DIRECTIONS FOR THIS TASK
The entries that follow should come back exactly, with no pictures among them.

(Collected data)
-- Opening Marker --

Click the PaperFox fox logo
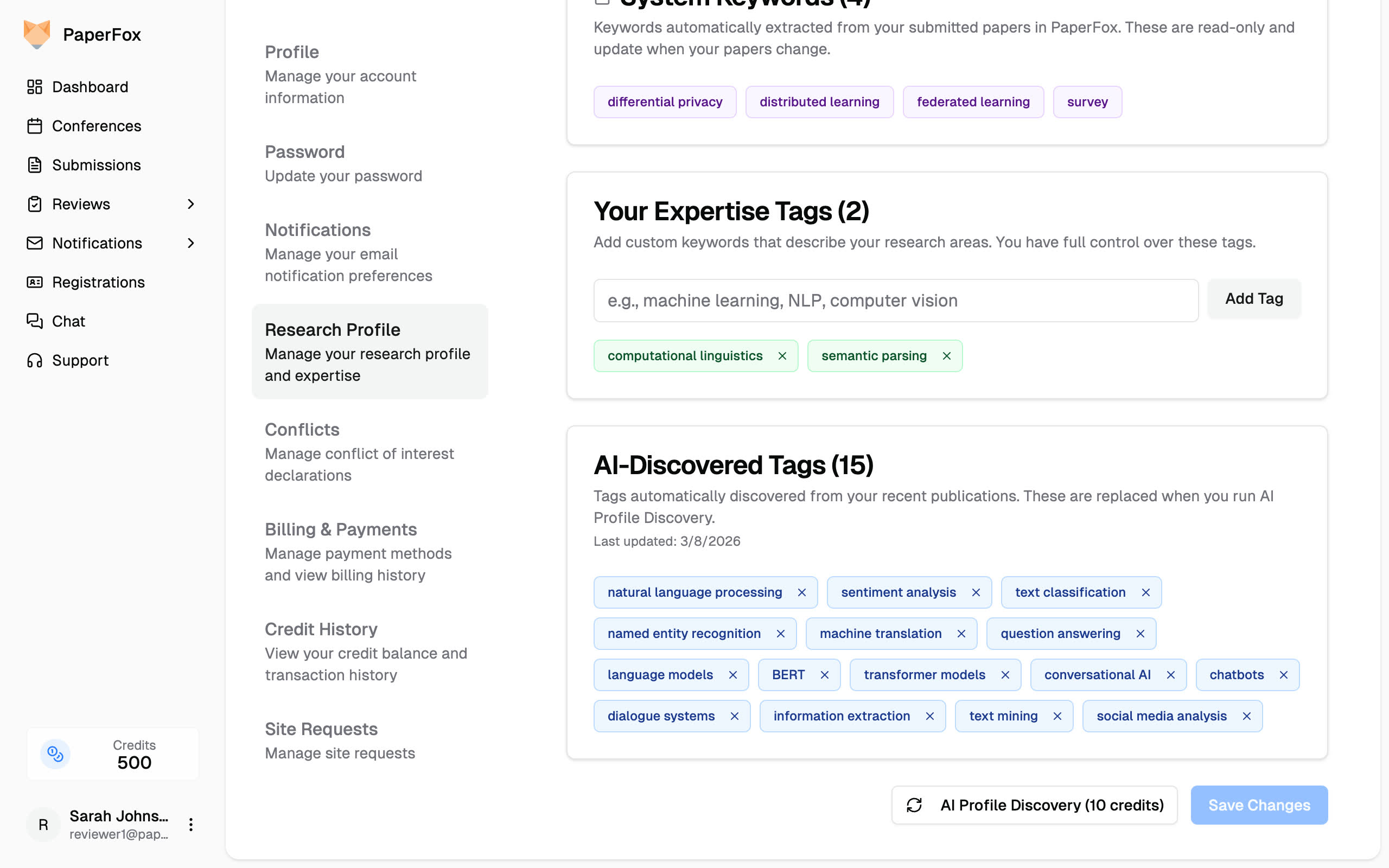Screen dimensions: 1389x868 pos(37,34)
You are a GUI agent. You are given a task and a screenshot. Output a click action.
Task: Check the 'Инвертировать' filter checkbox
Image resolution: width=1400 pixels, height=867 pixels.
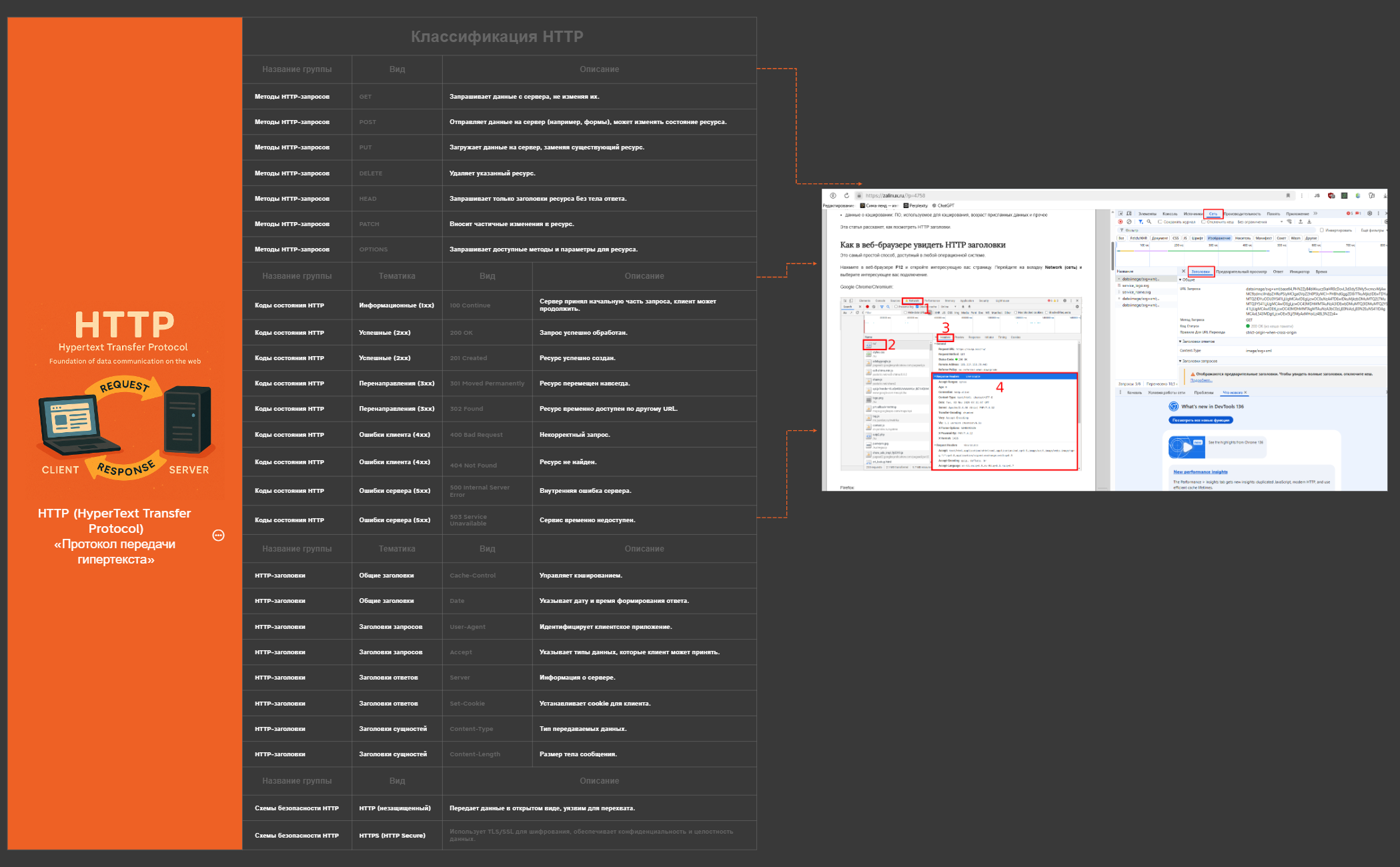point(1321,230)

-- Closing Marker --

RESPONSE
Click the PaperFox fox logo
Screen dimensions: 1389x868 pos(37,34)
You are a GUI agent. You are given a task and a screenshot. Output a click action.
Task: Check the 'Инвертировать' filter checkbox
Image resolution: width=1400 pixels, height=867 pixels.
point(1321,230)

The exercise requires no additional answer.